%%
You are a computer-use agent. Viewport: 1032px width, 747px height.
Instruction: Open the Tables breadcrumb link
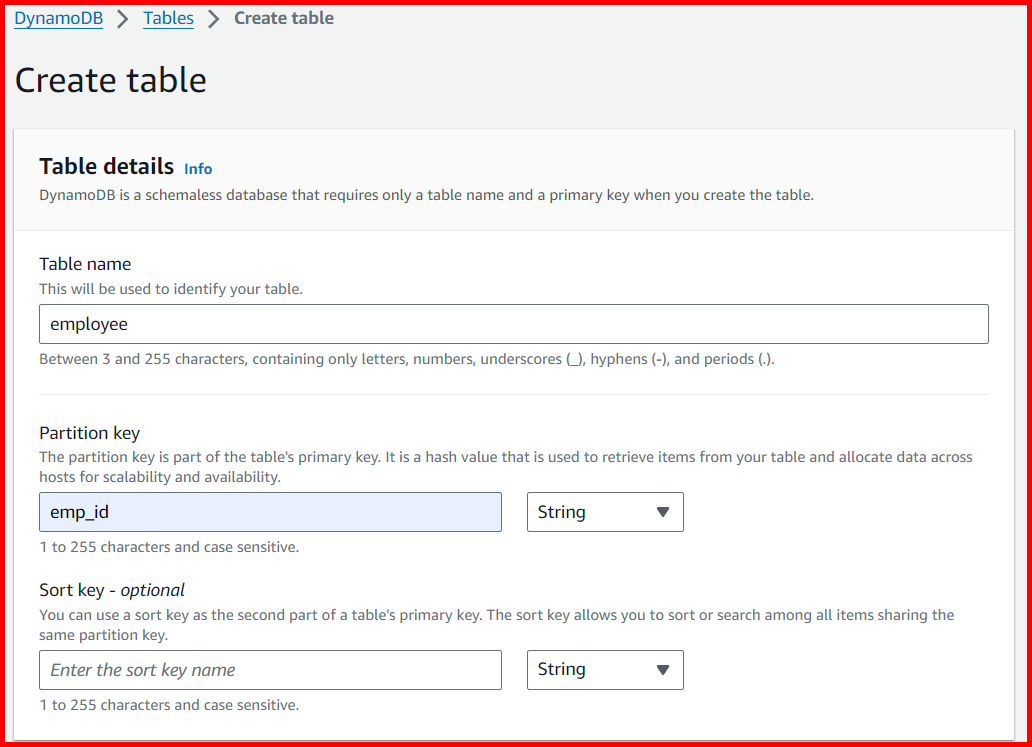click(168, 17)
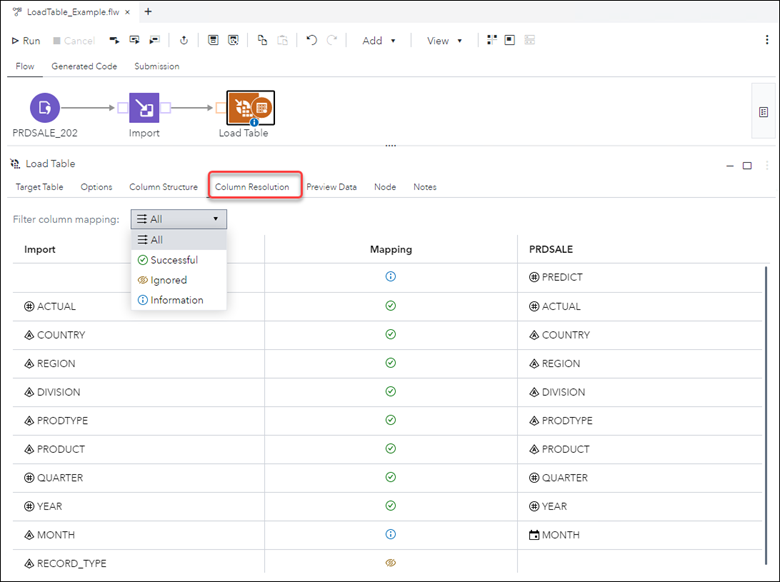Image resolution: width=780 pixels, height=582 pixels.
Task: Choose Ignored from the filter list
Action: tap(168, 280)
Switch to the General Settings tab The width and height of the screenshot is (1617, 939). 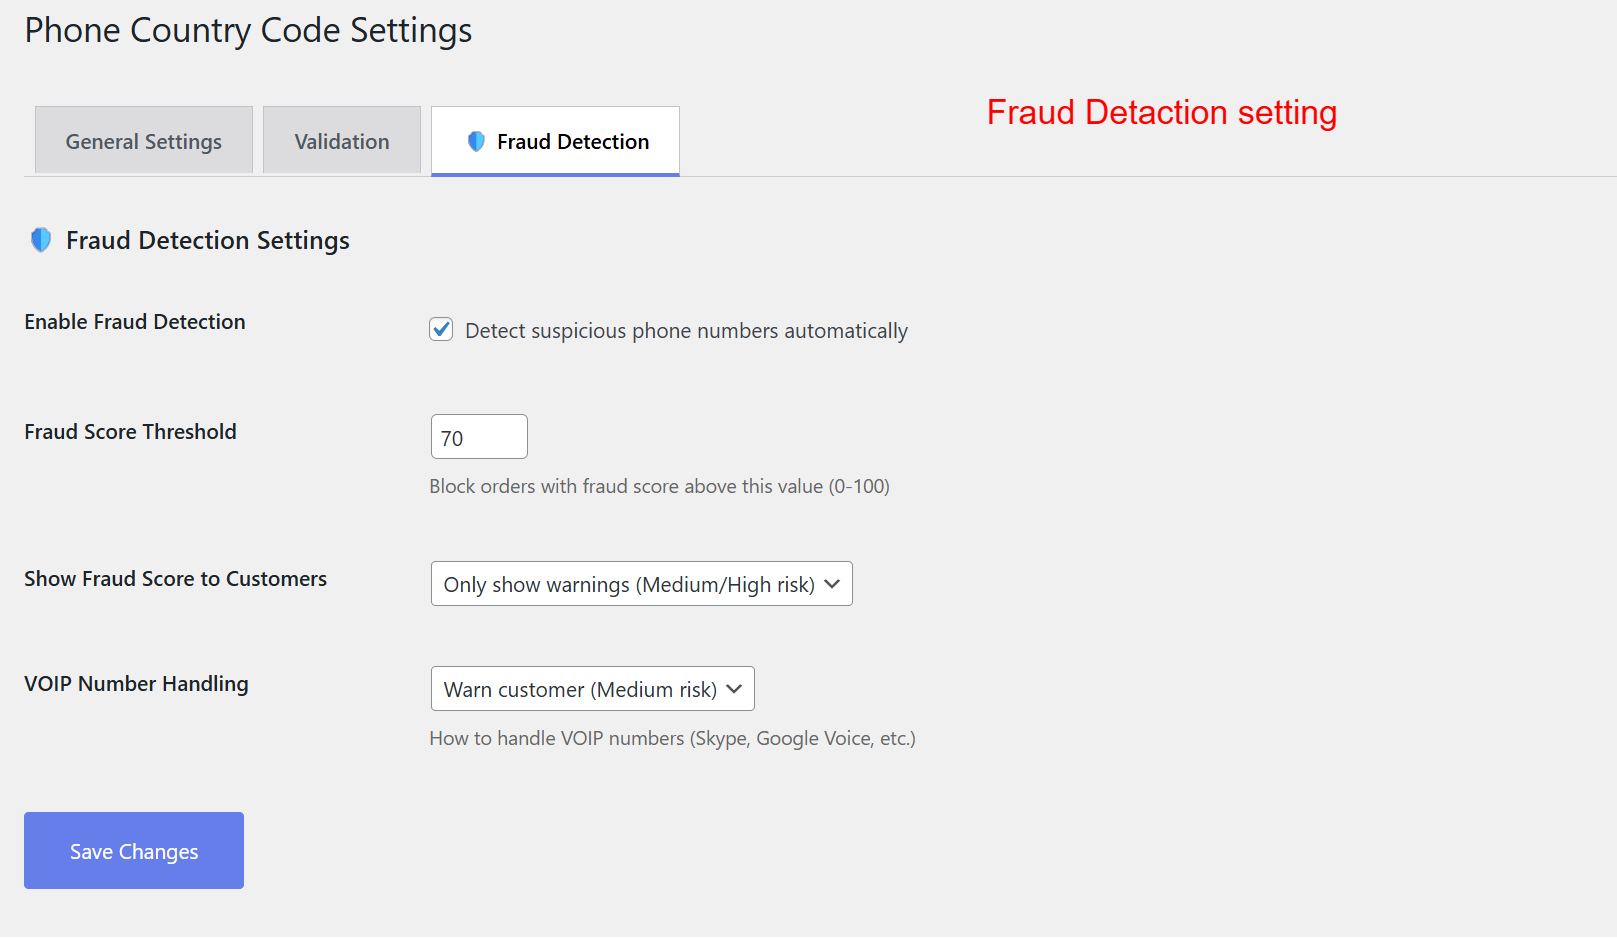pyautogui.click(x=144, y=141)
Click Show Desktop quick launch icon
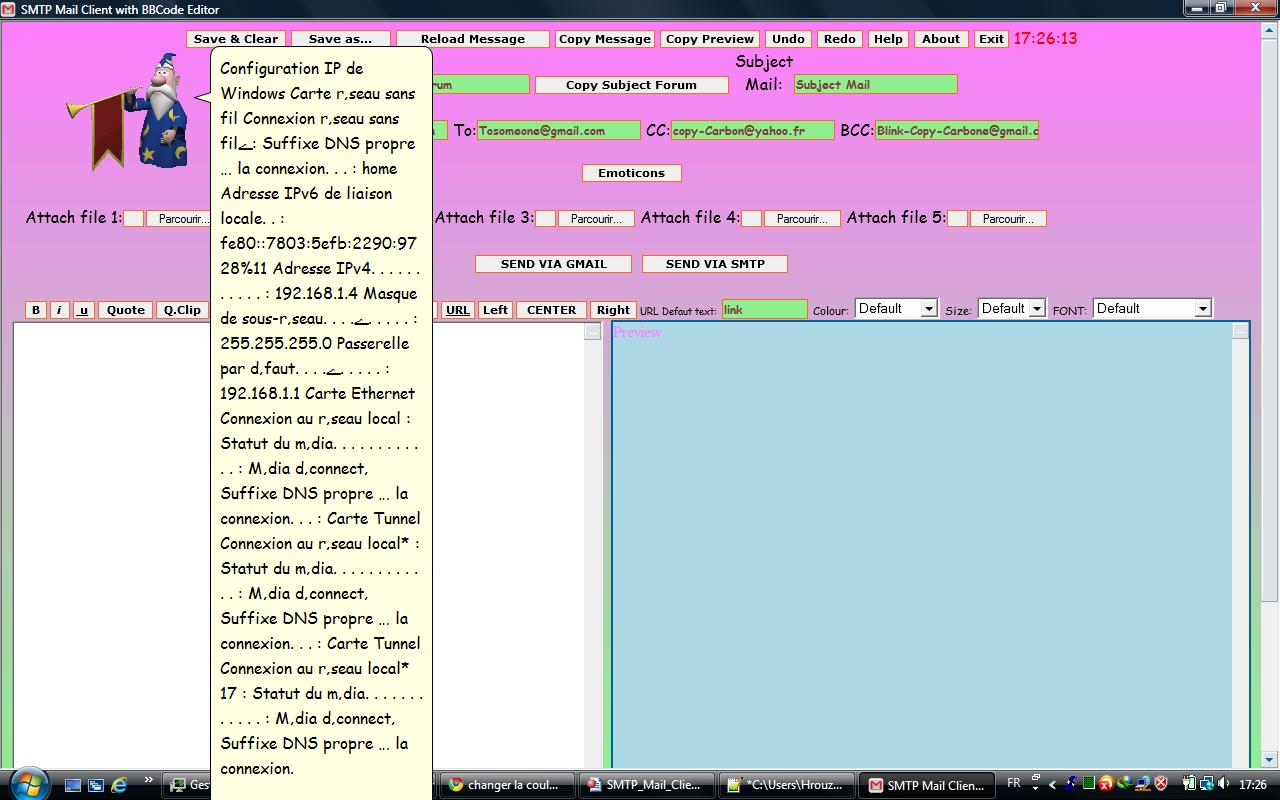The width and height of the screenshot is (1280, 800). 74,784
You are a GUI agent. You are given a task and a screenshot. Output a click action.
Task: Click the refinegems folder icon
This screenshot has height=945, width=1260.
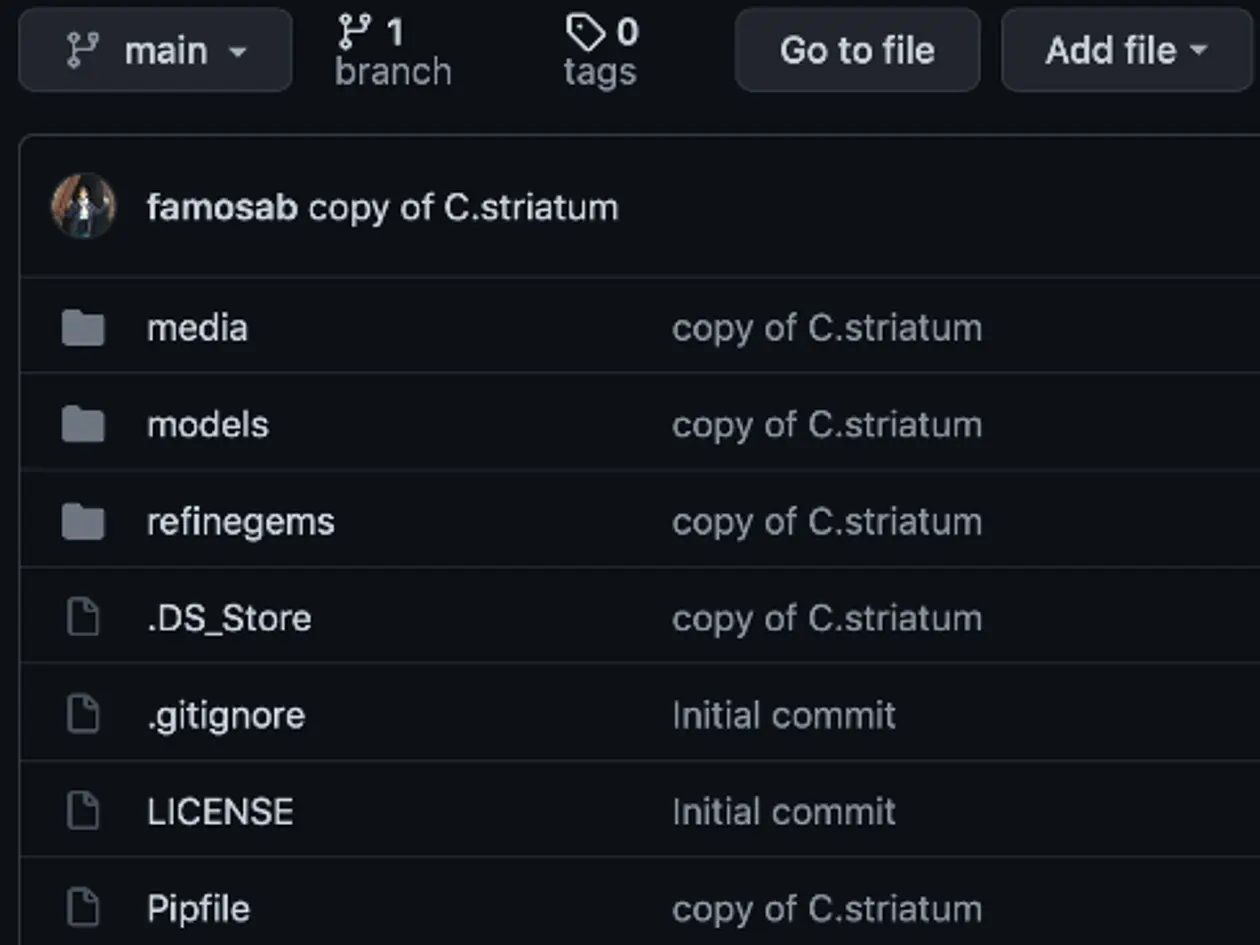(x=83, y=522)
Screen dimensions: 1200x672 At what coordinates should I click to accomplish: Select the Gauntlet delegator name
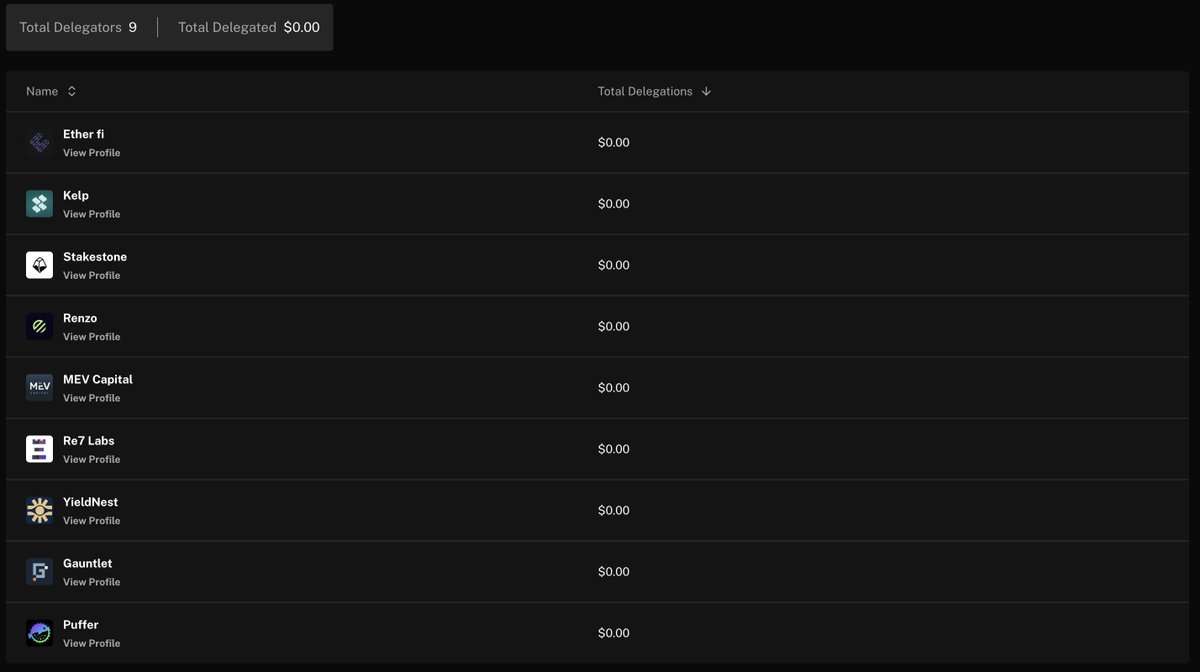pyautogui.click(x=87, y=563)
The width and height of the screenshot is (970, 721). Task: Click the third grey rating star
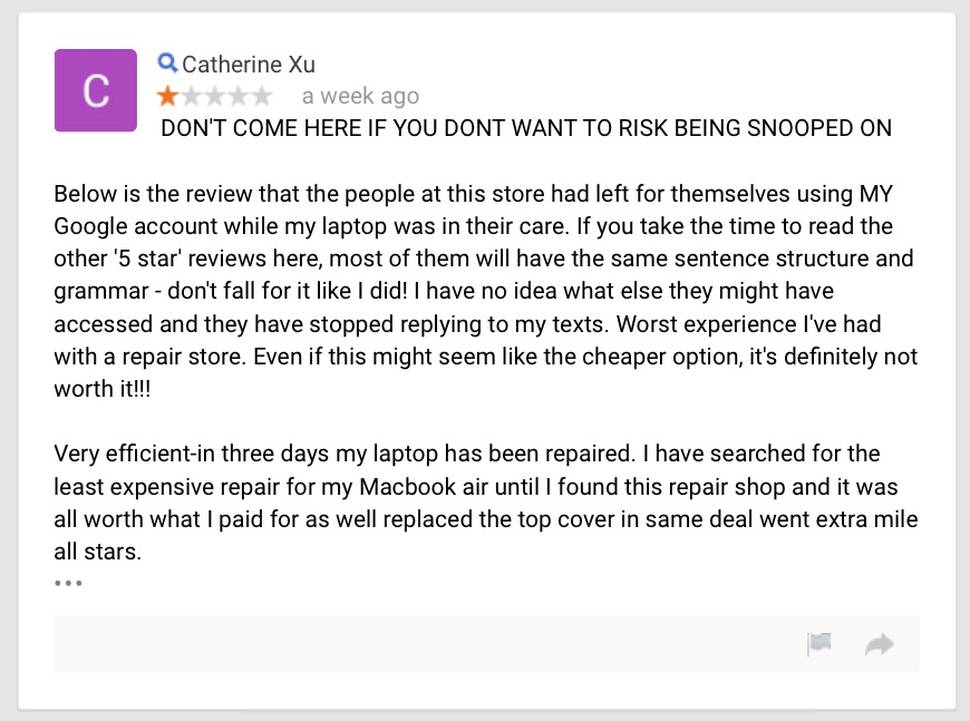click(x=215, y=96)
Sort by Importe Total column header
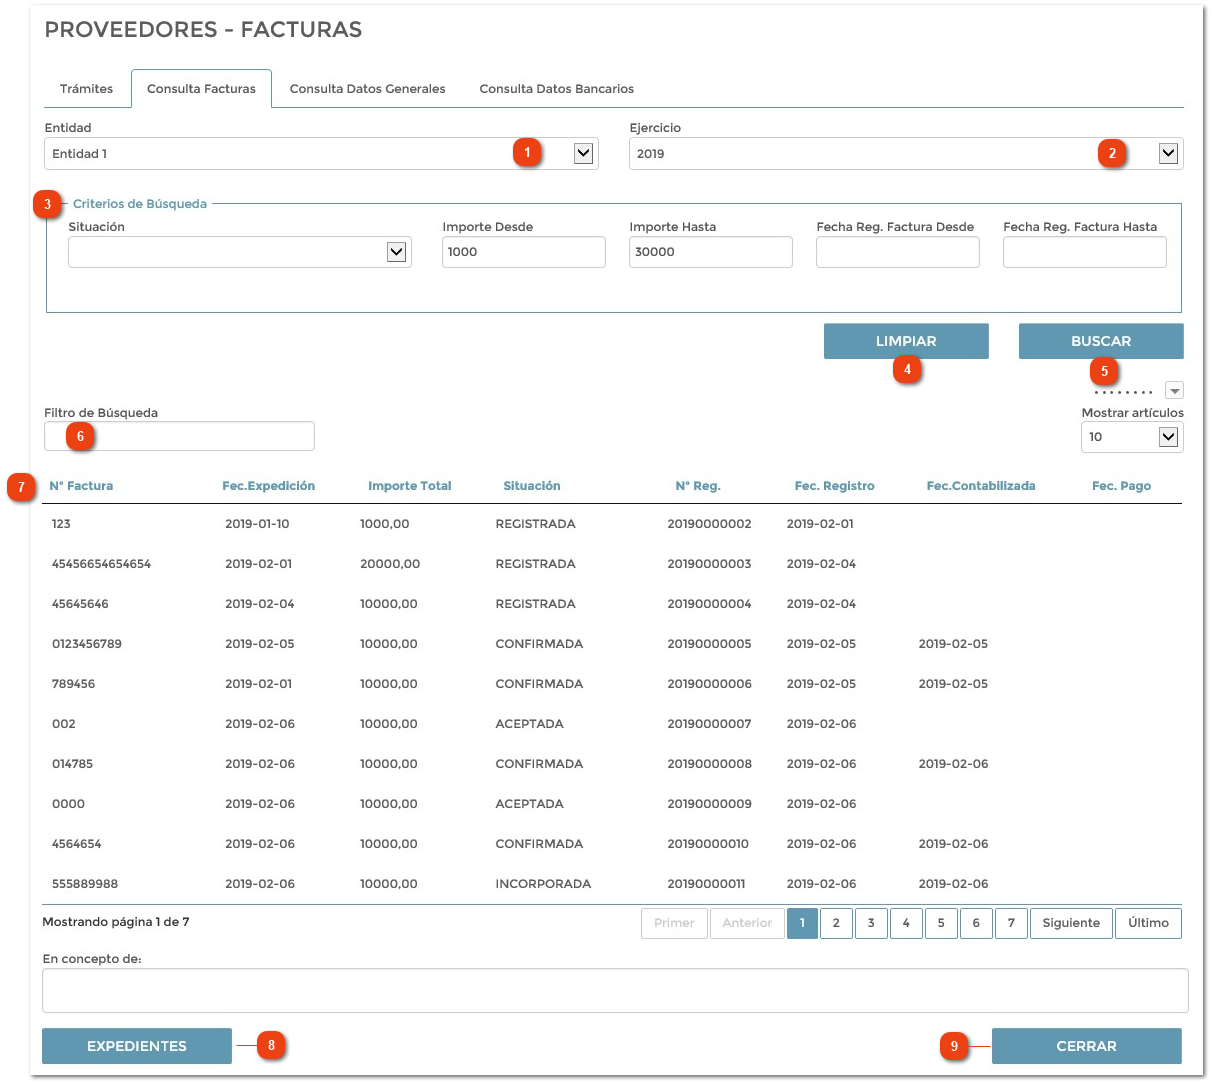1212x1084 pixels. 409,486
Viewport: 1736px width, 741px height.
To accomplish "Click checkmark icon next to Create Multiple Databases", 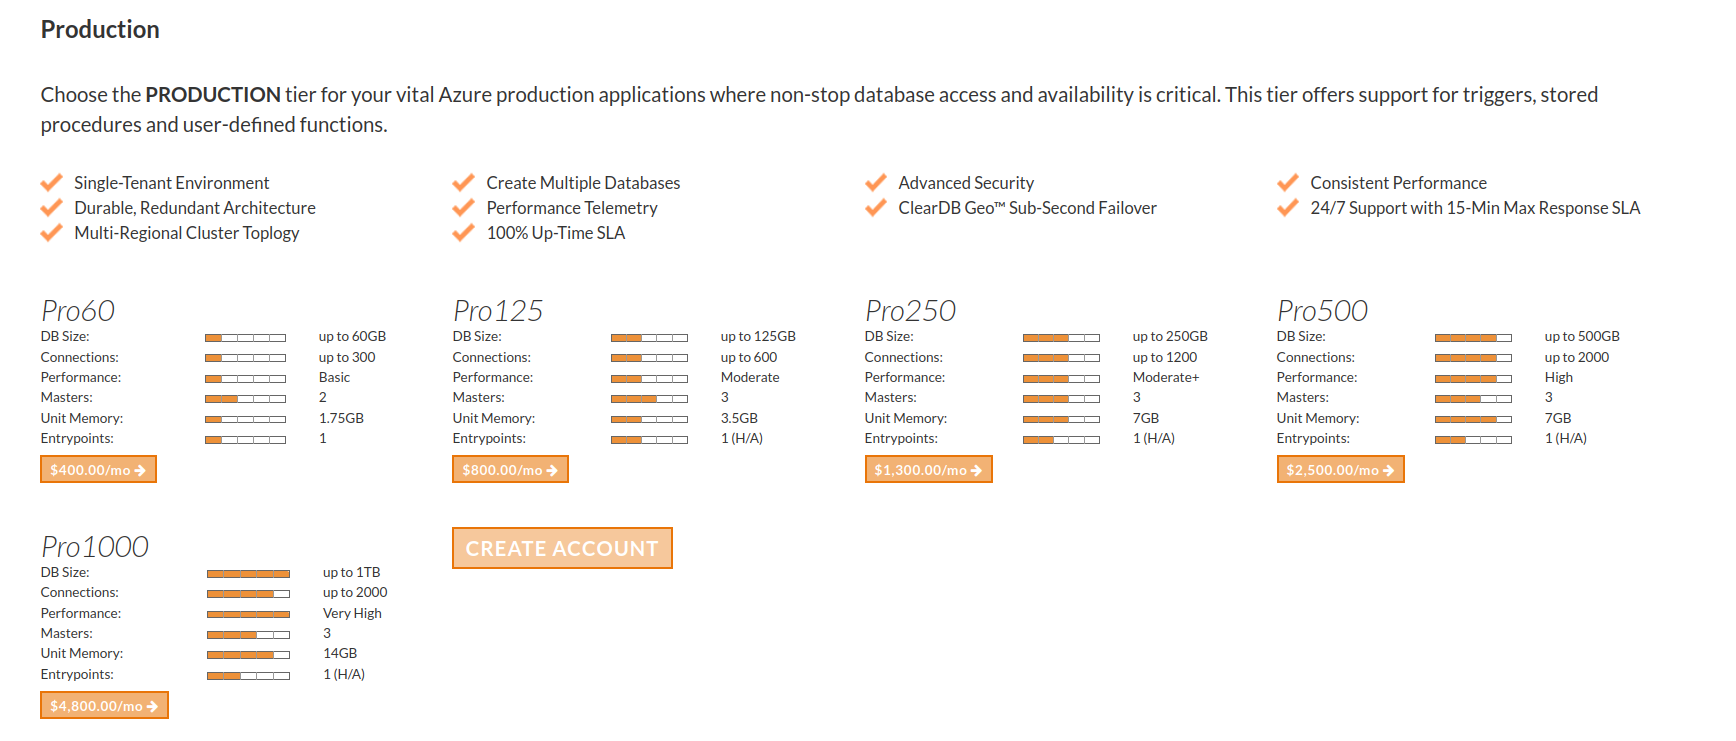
%%
Filter the data, keeping only the lines that contain "agent".

**TASK OUTPUT**:
You are a computer-use agent. Viewport: 1032px width, 747px height.
You are a GUI agent. You are given a task and a screenshot. Output a click action.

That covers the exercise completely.